Posted: Thu Feb 10, 2011 6:30 am
by Weirdan
Mordred wrote:(also there should be better ways of obtaining a file size, no? :) )
get_headers() kind of suggest the file is on a remote server.

Re: Download Missing Last Chunk

Posted: Thu Feb 10, 2011 6:36 am
by cesarcesar
Weirdan wrote:
Mordred wrote:(also there should be better ways of obtaining a file size, no? :) )
get_headers() kind of suggest the file is on a remote server.
So do i keep it or loose it? Yes the file is on a remote CDN

Re: Download Missing Last Chunk

Posted: Thu Feb 10, 2011 7:07 am
by Mordred
Lose it, chunked encoding takes care of that. Btw are you 100% sure that the echo / ob_flush pattern forces chunked? I guess it should, but DOES IT?

Re: Download Missing Last Chunk

Posted: Thu Feb 10, 2011 7:21 am
by cesarcesar
Mordred wrote:Lose it, chunked encoding takes care of that. Btw are you 100% sure that the echo / ob_flush pattern forces chunked? I guess it should, but DOES IT?
When i remove it I loose the ability for the download engine to know how large the file is and how long it will take to download. The Loading bar just sits at 1% till it finishes. I think i need this there to appease my clients.

Re: Download Missing Last Chunk

Posted: Thu Feb 10, 2011 7:44 am
by Mordred
When i remove it I loose the ability for the download engine to know how large the file is...
... on the upside you gain the ability to correctly transfer the content, right ;)

You can't chunk encode your cake and content-length it too, pick one.

If you also own/control your "loading bar", whatever that is, make it smarter so it works correctly.

Re: Download Missing Last Chunk

Posted: Thu Feb 10, 2011 7:47 am
by cesarcesar
If you also own/control your "loading bar", whatever that is, make it smarter so it works correctly.
Its the standard browser download manager.

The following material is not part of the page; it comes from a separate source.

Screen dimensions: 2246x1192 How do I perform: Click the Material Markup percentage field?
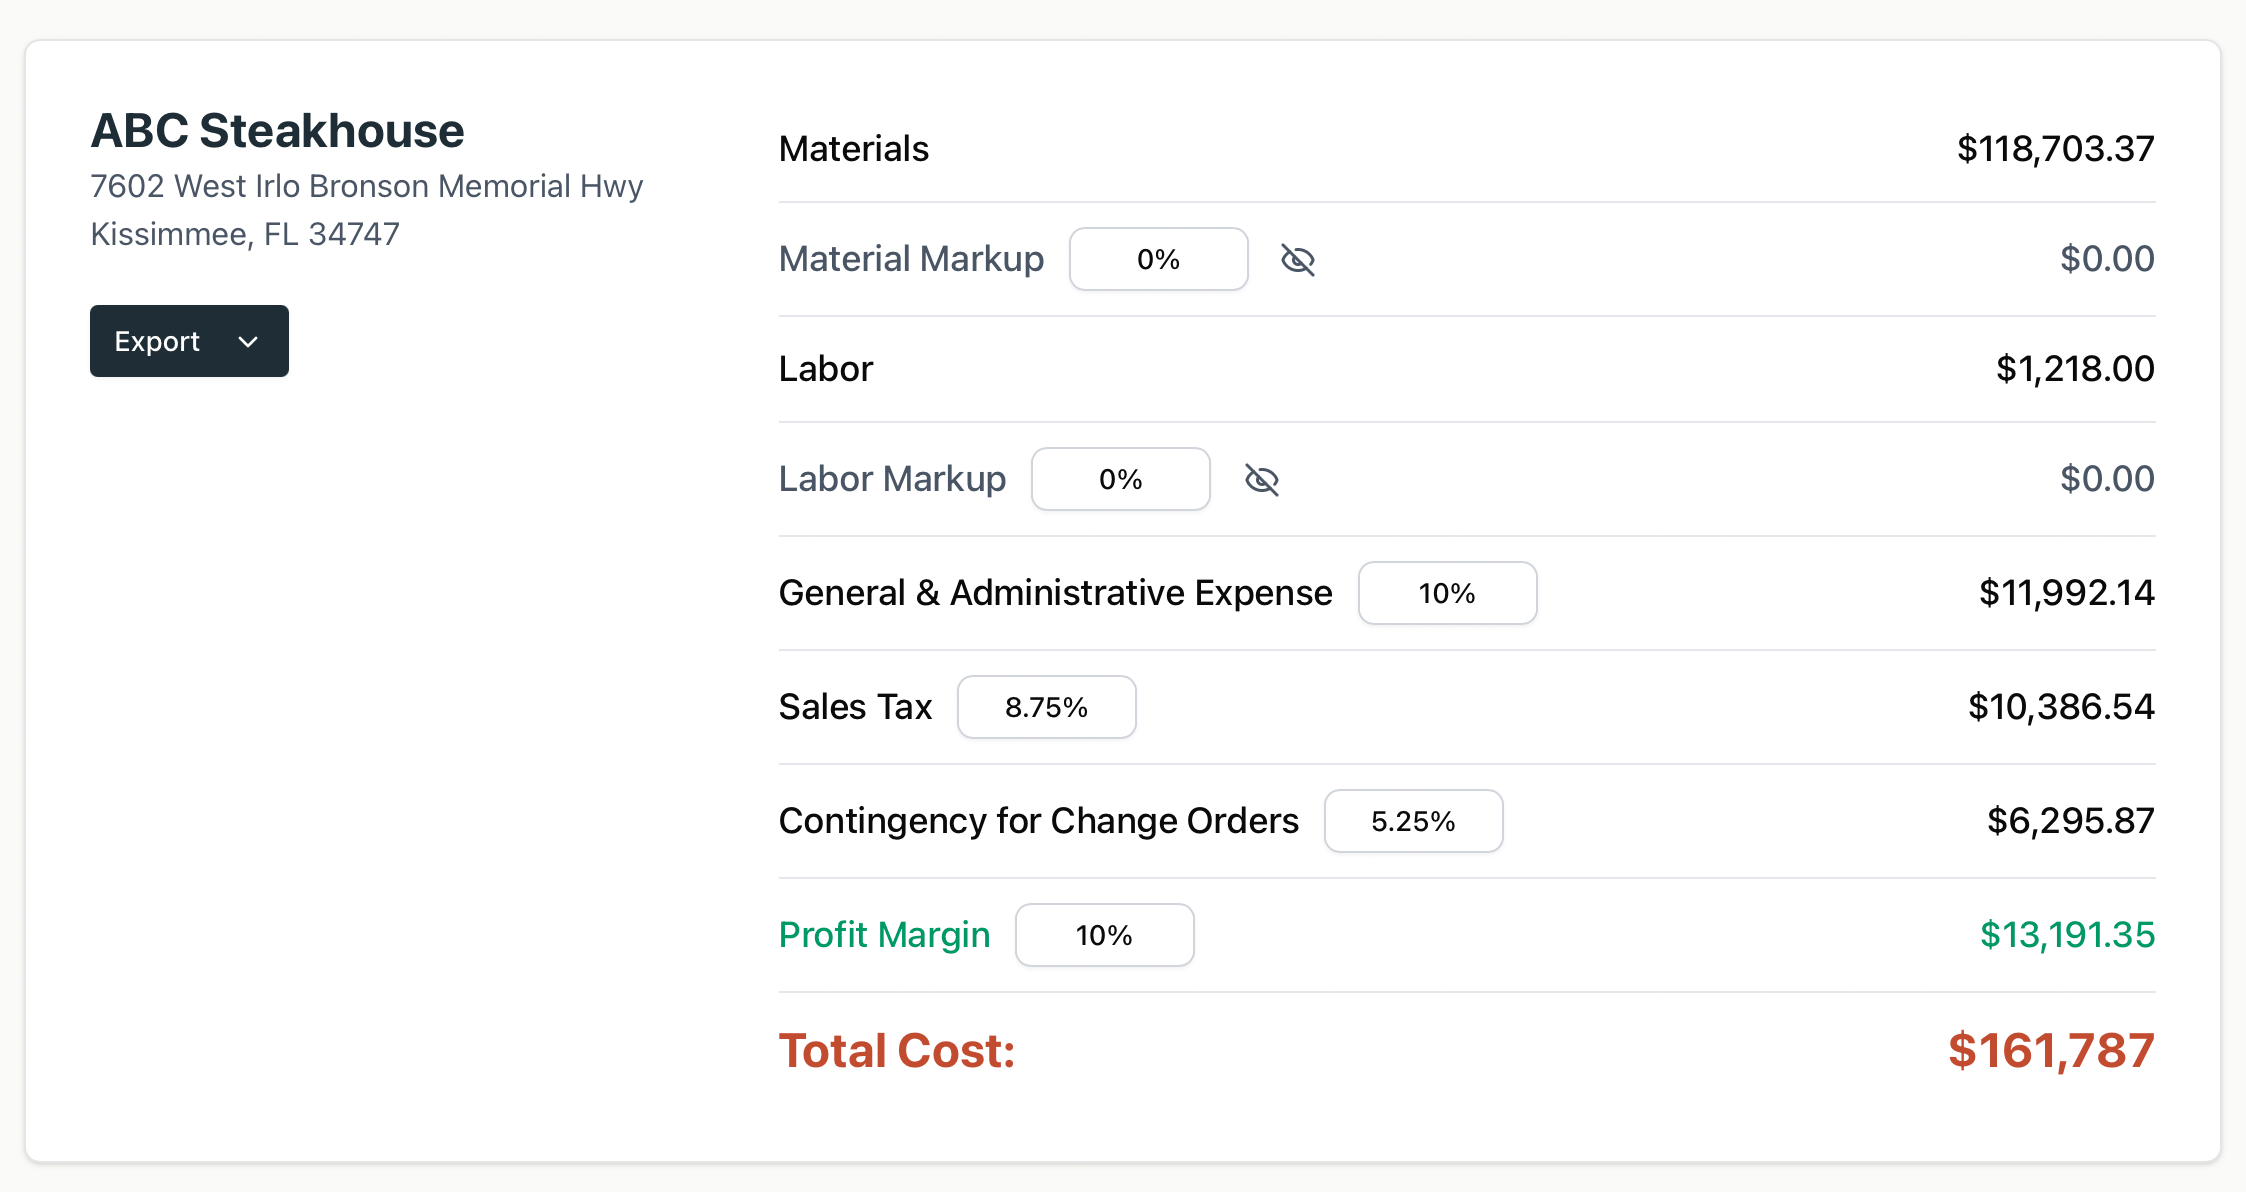(1158, 259)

Re: Download Missing Last Chunk

Posted: Thu Feb 10, 2011 7:49 am
by cesarcesar
You can't chunk encode your cake and content-length it too, pick one.
So what your saying is that I will be one of the only sites that downloads large files and doesn't supply the browser with proper content length info? just doesn't sound right.

Re: Download Missing Last Chunk

Posted: Thu Feb 10, 2011 8:02 am
by Weirdan
Mordred, the file is not being sent as chunked because Transfer-encoding header is not set. Thus there's no reason to omit Content-length.

Re: Download Missing Last Chunk

Posted: Thu Feb 10, 2011 8:07 am
by cesarcesar
Weirdan wrote:Mordred, the file is not being sent as chunked because Transfer-encoding header is not set. Thus there's no reason to omit Content-length.

Code: Select all

header("Content-Transfer-Encoding: binary");
Isn't this the Transfer-encoding header? Am i not using it properly?

Re: Download Missing Last Chunk

Posted: Thu Feb 10, 2011 8:20 am
by Mordred
Weirdan wrote:Mordred, the file is not being sent as chunked because Transfer-encoding header is not set. Thus there's no reason to omit Content-length.
As I said, I suspected that the ob_flush and/or a server setting (gzip?) forces chunked encoding behind the scenes. That's why I asked cesarcesar to check his "local" http response.

That said, running the numbers again, if we assume 150M content in 1M output chunks, this leads to 150*8 bytes = 1200 bytes loss, not the ~3M reported here (initially I misread the numbers as bytes, not kbytes, and didn't calc the chunked/non-chunked difference exactly)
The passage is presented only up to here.